Il Premio consiste in una medaglia di notevole valore artistico, modellata e fusa in un unico esemplare in oro e diverse copie in bronzo, recante su un lato il sigillo di un’antica moneta (Il Follaro) coniata dalla Zecca di Capua durante il Principato del normanno Riccardo II (1090 – 1106). L’altro lato, riprodotto sempre uguale all’originale, raffigura molto verosimilmente il castello nel quale dimorava il principe normanno circondato dalla scritta “Civitas capuana”
La realizzazione della medaglia viene commissionata ad artisti contemporanei che intervengono su un lato con la loro creatività ispirandosi alla personalità premiata.

La medaglia è stata realizzata più volte dal prof.

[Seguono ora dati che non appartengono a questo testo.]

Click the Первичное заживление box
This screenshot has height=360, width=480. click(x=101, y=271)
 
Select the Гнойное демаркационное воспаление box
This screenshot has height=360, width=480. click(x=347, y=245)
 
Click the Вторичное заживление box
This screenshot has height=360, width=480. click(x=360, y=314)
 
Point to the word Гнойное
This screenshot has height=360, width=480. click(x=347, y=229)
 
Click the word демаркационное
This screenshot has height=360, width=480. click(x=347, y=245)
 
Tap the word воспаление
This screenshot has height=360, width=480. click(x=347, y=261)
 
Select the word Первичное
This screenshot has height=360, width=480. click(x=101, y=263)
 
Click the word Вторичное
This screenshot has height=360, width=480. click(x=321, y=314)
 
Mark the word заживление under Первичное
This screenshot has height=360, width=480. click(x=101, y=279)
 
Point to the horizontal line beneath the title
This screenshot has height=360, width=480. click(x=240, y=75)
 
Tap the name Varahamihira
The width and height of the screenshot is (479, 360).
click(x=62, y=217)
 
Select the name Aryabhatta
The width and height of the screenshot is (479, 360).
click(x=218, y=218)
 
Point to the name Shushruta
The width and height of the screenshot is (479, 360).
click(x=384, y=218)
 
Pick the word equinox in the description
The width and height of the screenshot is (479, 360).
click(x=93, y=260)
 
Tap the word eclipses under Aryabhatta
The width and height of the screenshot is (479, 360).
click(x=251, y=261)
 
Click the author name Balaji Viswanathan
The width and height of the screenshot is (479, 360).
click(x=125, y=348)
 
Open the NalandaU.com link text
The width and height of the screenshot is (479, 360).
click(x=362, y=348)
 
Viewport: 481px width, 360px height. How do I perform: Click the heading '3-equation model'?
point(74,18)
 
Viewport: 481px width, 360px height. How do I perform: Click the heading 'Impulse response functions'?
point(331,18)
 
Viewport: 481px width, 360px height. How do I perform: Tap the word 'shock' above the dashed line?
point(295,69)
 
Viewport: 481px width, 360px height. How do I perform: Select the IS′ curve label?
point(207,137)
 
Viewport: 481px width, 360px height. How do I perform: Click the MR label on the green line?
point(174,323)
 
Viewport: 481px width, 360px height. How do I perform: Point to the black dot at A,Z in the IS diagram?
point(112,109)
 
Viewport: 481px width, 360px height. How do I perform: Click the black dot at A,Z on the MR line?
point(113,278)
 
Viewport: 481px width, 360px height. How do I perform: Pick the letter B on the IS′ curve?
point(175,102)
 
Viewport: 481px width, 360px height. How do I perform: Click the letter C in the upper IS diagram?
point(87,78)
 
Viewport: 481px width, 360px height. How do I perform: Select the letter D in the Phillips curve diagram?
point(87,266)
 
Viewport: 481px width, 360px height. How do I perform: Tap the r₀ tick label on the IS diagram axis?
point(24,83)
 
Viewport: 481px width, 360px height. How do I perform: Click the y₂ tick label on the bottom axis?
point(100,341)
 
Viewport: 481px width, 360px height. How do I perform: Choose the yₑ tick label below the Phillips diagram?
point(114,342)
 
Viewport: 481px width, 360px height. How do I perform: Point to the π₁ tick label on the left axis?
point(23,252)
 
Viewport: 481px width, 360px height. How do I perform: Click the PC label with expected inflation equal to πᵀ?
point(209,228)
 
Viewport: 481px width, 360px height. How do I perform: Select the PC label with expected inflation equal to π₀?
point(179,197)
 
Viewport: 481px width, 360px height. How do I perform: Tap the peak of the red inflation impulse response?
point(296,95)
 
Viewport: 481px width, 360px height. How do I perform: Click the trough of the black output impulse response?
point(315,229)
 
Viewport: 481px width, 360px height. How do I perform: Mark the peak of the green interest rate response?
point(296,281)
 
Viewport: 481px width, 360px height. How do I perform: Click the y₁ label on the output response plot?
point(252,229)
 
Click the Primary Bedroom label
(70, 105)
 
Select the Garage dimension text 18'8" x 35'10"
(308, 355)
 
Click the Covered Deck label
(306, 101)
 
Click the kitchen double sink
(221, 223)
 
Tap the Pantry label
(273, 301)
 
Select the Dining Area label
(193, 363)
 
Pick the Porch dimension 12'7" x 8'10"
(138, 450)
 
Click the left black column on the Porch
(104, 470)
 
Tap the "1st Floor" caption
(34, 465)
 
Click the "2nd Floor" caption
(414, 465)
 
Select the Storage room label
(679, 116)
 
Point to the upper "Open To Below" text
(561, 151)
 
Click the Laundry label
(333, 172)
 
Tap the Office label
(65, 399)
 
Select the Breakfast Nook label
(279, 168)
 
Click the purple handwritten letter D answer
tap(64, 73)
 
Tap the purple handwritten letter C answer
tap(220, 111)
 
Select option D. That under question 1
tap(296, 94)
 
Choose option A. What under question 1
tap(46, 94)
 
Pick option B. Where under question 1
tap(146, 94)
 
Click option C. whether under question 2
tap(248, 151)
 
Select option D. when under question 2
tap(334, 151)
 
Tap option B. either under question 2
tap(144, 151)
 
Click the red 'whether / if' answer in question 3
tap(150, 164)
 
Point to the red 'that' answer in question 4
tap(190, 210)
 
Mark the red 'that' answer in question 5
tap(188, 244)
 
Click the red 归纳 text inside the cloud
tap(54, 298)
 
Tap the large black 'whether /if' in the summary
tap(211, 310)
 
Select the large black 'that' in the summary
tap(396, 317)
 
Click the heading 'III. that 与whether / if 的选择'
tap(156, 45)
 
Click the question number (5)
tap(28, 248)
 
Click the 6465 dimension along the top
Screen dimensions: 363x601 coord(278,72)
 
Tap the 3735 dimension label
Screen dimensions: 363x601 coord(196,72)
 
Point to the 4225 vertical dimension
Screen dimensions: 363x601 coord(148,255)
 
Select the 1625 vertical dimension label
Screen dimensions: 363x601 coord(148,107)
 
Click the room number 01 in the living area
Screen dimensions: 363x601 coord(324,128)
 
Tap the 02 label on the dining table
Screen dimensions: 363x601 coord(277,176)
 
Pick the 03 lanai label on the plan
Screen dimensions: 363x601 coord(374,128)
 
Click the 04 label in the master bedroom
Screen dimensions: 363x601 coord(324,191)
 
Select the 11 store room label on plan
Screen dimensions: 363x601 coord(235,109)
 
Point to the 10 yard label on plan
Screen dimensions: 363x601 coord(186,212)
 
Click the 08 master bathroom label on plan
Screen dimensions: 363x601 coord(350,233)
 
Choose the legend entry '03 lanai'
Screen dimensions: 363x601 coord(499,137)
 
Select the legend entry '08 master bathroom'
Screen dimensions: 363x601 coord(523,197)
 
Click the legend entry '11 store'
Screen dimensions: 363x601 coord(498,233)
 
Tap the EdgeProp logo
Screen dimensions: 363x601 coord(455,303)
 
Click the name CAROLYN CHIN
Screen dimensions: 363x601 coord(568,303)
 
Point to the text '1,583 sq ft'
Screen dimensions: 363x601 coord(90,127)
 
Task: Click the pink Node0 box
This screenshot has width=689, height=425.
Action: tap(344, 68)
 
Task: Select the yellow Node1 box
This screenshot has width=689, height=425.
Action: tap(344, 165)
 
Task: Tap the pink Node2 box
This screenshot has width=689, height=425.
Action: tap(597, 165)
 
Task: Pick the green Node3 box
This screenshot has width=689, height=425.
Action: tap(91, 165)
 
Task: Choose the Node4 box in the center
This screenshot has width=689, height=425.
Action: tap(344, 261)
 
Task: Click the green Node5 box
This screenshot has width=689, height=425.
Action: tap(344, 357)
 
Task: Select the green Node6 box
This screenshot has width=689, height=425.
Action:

Antonio Borrelli, insegnante dell’Accademia di Belle Arti di Napoli. Successivamente è stata affidata allo   scultore napoletano Annibale Oste, al pittore Livio Marino, atellano di nascita e capuano di adozione, al prof. Riccardo Dalisi, a Sergio Fermariello, al maestro Renato Barisani, allo scultore beneventano Mario Ciaramella, ad Angelo Casciello artista campano riconosciuto fra i maggiori scultori contemporanei italiani, a  Sabato Angiero. Per la precedente edizione del Follaro l’incarico fu affidato ad Andrea Sparaco, decano degli artisti contemporanei della Provincia di Caserta, artista fra i più impegnati nel sociale.

Dalla sua fondazione, con alcune interruzioni e con cadenza annuale il Premio è stato assegnato a:

Maestro Roberto De Simone, regista, musicologo, compositore;

– Prof. Rosario Villari, storico;

– Senatore Prof. Francesco De Martino, politico;

– Prof. Ferdinando Ventriglia, economista, capuano;

– Senatore Prof. Emilio Colombo, più volte Ministro, Presidente del Consiglio dei

Ministri, politico;

S.S. Giovanni Paolo II (il riconoscimento fu consegnato in occasione della visita alla

Diocesi di Capua sotto forma di medaglia ricordo non potendo il Sommo Pontefice

ricevere Premi di qualsiasi natura);

-Professoressa Mirella Stampa Barracco, Presidente Fondazione Napoli ’99;

– Dott. Claudio Gubitosi, ideatore e Direttore del Giffoni Film Festival;

Michele Placido, attore;

Antonio Bassolino, politico, Presidente Regione Campania;

– Prof. Vittorio Silvestrini, scienziato, fondatore di “Città della Scienza”;

Livia ed Alfonso Iaccarino, maestri di cucina, esportatori delle tradizioni culinarie e dei prodotti campani nel mondo;

Achille Bonito Oliva, critico d’arte;

– Padre Michele Piccirillo, archeologo, francescano di Gerusalemme;

Tano Grasso, presidente delle Associazioni Antiracket.

– Don Luigi Ciotti, sacerdote, fondatore del Gruppo Abele e di “LIBERA associazione di nomi e numeri contro tutte le mafie”.

Maria Falcone e Rita Borsellino, testimoni della memoria e del sacrificio di due grandi servitori dello Stato.